In a move that has raised eyebrows across Minnesota's financial sector, state Attorney General Lori Swanson has dumped the venerable Dorsey & Whitney law firm as the state's chief bond counsel, saying that its ethical conflicts threatened to handcuff the state during Minnesota's budget shutdown.
The law firm, whose namesake Arthur Whitney reportedly boasted of having helped write the language that allowed the state to begin selling bonds in 1962, had served as the state's bond counsel for decades. Swanson gave the Minneapolis-based law firm a seven-day termination notice in July. Her office cited three instances in July where Dorsey & Whitney sought a conflict waiver because it was acting as bond counsel for a state agency and representing a client that had business before the same agency.
The move also is noteworthy in political terms: Swanson is a DFLer, and the 600-lawyer firm employs former Democratic U.S. Vice President Walter Mondale as a senior counsel. Former Attorney General Mike Hatch, a Swanson mentor, was once investigated and cleared for allegedly threatening to pull state business from Dorsey & Whitney because it had represented clients against Hatch's office.
But a spokesman for Dorsey & Whitney says the firm, which earned nearly $2.5 million in fees over the past four years, was never told why it had been dropped as the state's bond counsel.

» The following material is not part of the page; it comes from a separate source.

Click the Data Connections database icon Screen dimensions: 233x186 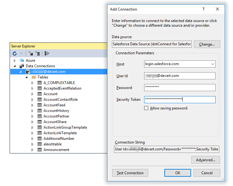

"We have a long-standing client relationship," said Bryn Vaaler, the law firm's spokesman. "We have every reason to believe [the state has] been very happy with our work over the years."
Swanson declined to be interviewed, but her office released a detailed explanation of why she terminated Dorsey & Whitney as bond counsel for Minnesota Management and Budget, the state's main financial office, and for the Minnesota Housing Finance Agency.
Swanson's office said the move was driven in part by Dorsey's refusal to substantially reduce its hourly rates in light of the state's fiscal crisis. A Swanson spokesperson said Dorsey's top attorneys representing the state Housing Finance Agency charged $465 an hour and $423 an hour and offered to reduce their hourly rates by only $11 per hour.
"No vendor of the state should have a permanent monopoly on government projects," Swanson said in a statement issued through a spokesman.